Travail à faire:
**1.** Recopiez fidèlement le passage de l'extrait sur le récit de Théo Grosjean qui commence par les mots « Théo Grosjean (L'homme » et s'achève sur « nos sociétés contemporaines. ».
**2.** Rédigez la suite de l'extrait sur le récit de Théo Grosjean, en reprenant après sa dernière phrase.

Théo Grosjean (L'homme le plus flippé du monde) propose un récit sombre teinté de cynisme et saupoudré d'humour noir. L'auteur souhaite faire passer le lecteur par plusieurs sentiments à l'égard de son héros, tout au long de l'histoire. La tristesse : Samuel ne sera pas épargné par des évènements bouleversants et traumatisants. L'empathie : cet être qui s'avère si fragile et absent mais pourtant tellement attachant dans sa façon de se mouvoir et de se débattre au gré de son existence. À noter qu'il n'est jamais en interaction avec les autres personnages ce qui accentue un sentiment d'isolement. Les thèmes principalement abordés seront les relations familiales, le handicap et l'acceptation des différences, des sujets actuels dans nos sociétés contemporaines.

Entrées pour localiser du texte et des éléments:
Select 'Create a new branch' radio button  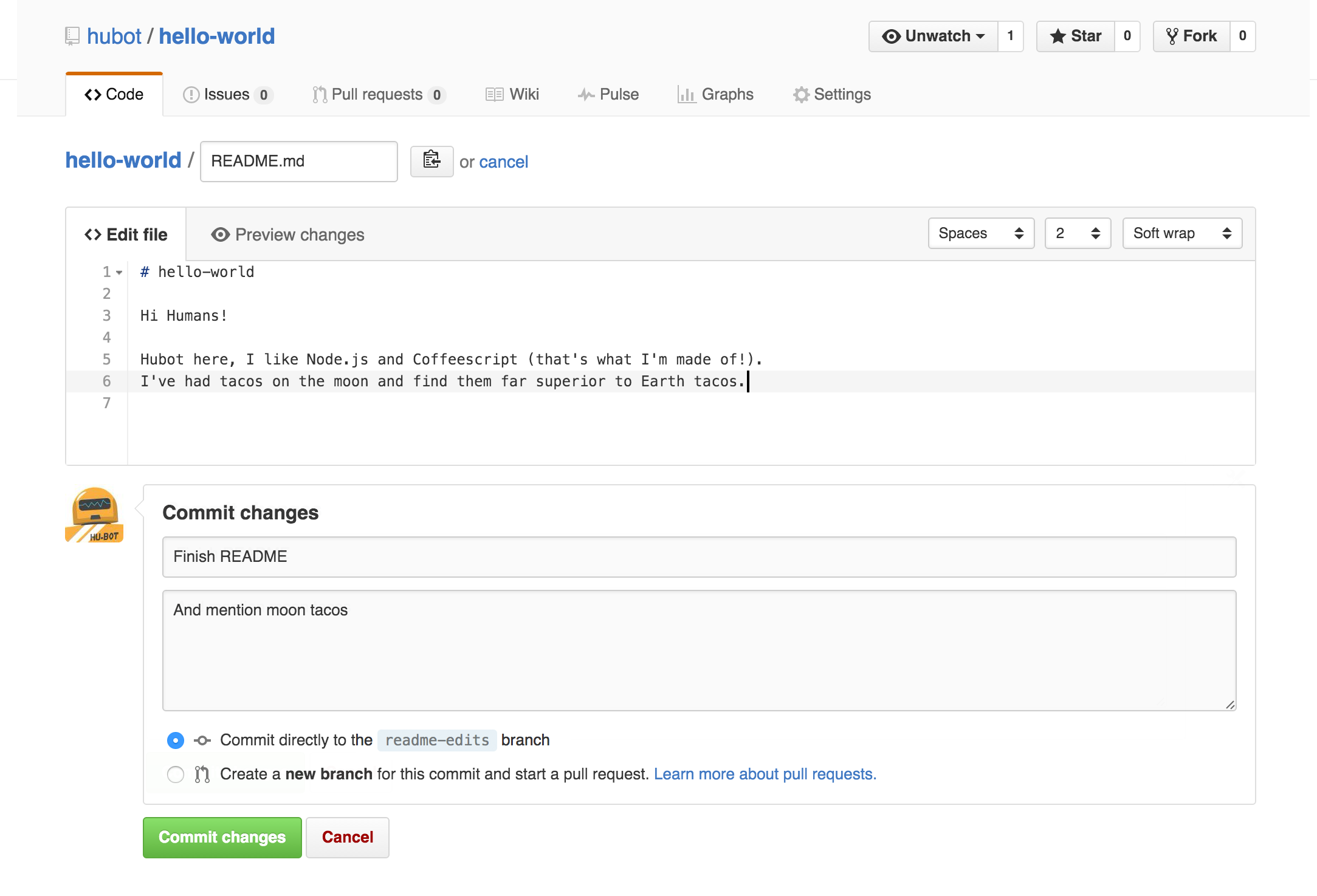click(177, 774)
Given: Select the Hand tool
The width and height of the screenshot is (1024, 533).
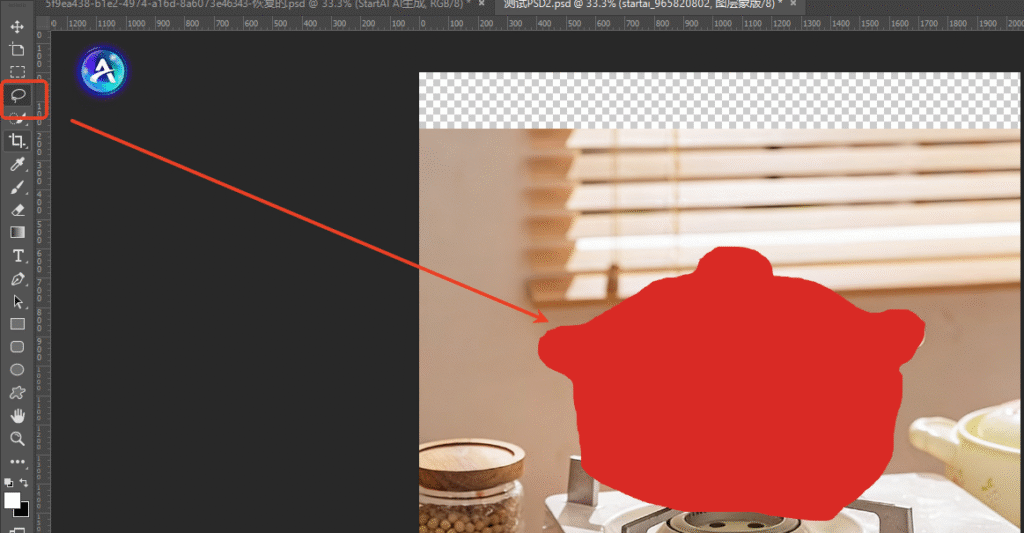Looking at the screenshot, I should click(x=17, y=415).
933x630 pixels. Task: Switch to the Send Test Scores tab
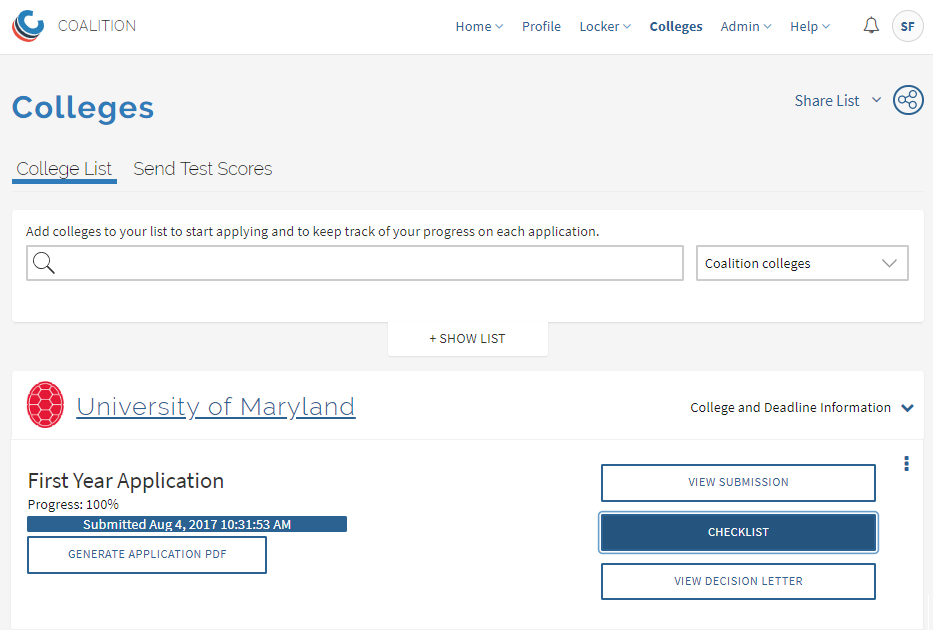(202, 169)
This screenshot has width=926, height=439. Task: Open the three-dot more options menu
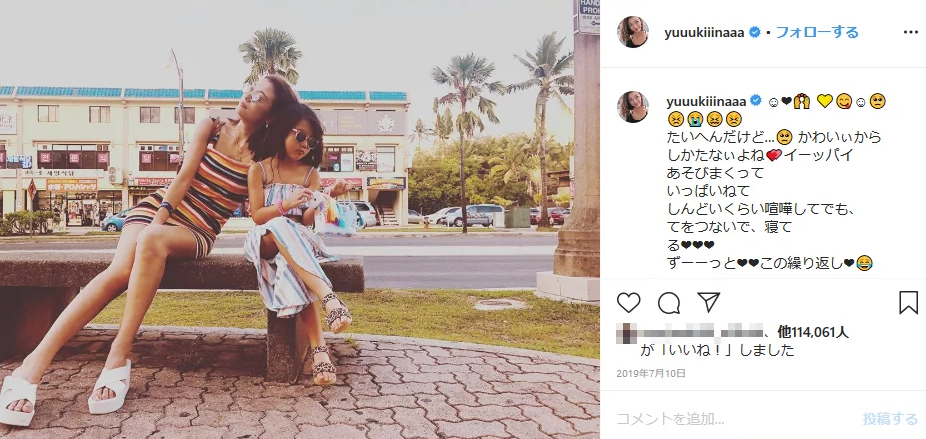point(911,32)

Corrigé de l'exercice:
**1.**
Théo Grosjean (L'homme le plus flippé du monde) propose un récit sombre teinté de cynisme et saupoudré d'humour noir. L'auteur souhaite faire passer le lecteur par plusieurs sentiments à l'égard de son héros, tout au long de l'histoire. La tristesse : Samuel ne sera pas épargné par des évènements bouleversants et traumatisants. L'empathie : cet être qui s'avère si fragile et absent mais pourtant tellement attachant dans sa façon de se mouvoir et de se débattre au gré de son existence. À noter qu'il n'est jamais en interaction avec les autres personnages ce qui accentue un sentiment d'isolement. Les thèmes principalement abordés seront les relations familiales, le handicap et l'acceptation des différences, des sujets actuels dans nos sociétés contemporaines.

**2.**
Pour rendre ce personnage « transparent » et insaisissable en ne voyant que très rarement sa tête seulement par le biais d'un miroir ou grâce à des reflets de flaques d'eau, le scénariste choisit d’offrir une vision subjective digne des jeux vidéos tel que le mode First Personnal-Shooter pour vivre pleinement l'immersion de son protagoniste.

Côté dessin, Théo Grosjean utilise une bichromie bleu-vert et noire qui accroît le côté froid et pessimiste du scénario. Un découpage dynamique de six cases par page fluidifie l'album et donne un petit côté comics indépendant américain. Dès l'ouverture de l'album apparaît un message en relief qui fera réfléchir en refermant ce roman graphique.

Au bout du compte, cette narration percutante et d'une grande densité ne laissera pas indifférent, elle invite même à tout à chacun de se libérer de ses propres émotions qui peuvent rester muettes. Le spectateur rappelle combien il est important d'être l'acteur de sa propre vie !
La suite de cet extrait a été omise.